Makemie, Francis (c.1658–1708), presbyterian minister, was born near Ramelton, Co. Donegal, and educated at Glasgow University. The presbytery of Laggan, to which he had been introduced by Thomas Drummond in January 1680 and which had overseen his studies, licensed him to preach and ordained him about late 1681. In response to a request from Col. William Stevens, the owner of Rehoboth, a plantation on the Pocomoke river, Makemie went to America in 1683. Initially he was an itinerant evangelist in Maryland, Virginia, and North Carolina, though beginning in the summer of 1684 he may have served as minister at Elizabeth River or Lynn Haven, Virginia, as suggested by his letters to Increase Mather (1639–1723). In 1687 he settled in Accomack county, Virginia, where he purchased land, engaged in trade, and ministered at nearby Rehoboth. About 1689 he went to London, primarily to enlist ministers. Expanding his trade to Barbados, he purchased a house there by early 1690 and obtained a licence to preach. His involvement in the West Indies trade was probably facilitated by his association with William Anderson, a prosperous merchant and landowner in Accomack county, and his wife Mary, whose daughter, Naomi (b. c.1668), he married sometime between 1687 and 1698. They had two daughters, Elizabeth (d. 1708) and Anne (d. 1787/8).

## [Information supplied]
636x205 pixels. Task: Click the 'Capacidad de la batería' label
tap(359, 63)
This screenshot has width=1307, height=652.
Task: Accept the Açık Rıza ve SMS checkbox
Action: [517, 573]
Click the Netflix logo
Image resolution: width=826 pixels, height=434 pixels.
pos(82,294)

## [Work instructions]
1/ Answer these questions about the biography of Francis Makemie:
(a) At which university was Makemie educated?
(b) In what year did he settle in Accomack county, Virginia?
(c) What was the name of the woman he married?
2/ Say whether each statement agrees with the biography of Francis Makemie, and quote the words of the biography that decide it.
(a) Makemie went to America in 1683 in response to a request from Col. William Stevens.
(b) About 1689 Makemie went to London mainly to sell goods.
(c) Makemie had purchased a house in Barbados by early 1690.
3/ Summarize the biography of Francis Makemie in two sentences.
Use only the Makemie biography to respond, not the records.

## [Response list]
1/
(a) Glasgow University
(b) 1687
(c) Naomi

2/
(a) Yes: "In response to a request from Col. William Stevens, the owner of Rehoboth, a plantation on the Pocomoke river, Makemie went to America in 1683."
(b) No: "About 1689 he went to London, primarily to enlist ministers."
(c) Yes: "he purchased a house there by early 1690"

3/ Francis Makemie (c.1658–1708) was a presbyterian minister who was born near Ramelton, Co. Donegal, was educated at Glasgow University, and was ordained by the presbytery of Laggan about late 1681. He went to America in 1683, worked as an itinerant evangelist in Maryland, Virginia, and North Carolina, settled in Accomack county, Virginia, in 1687, and later expanded his trade to Barbados.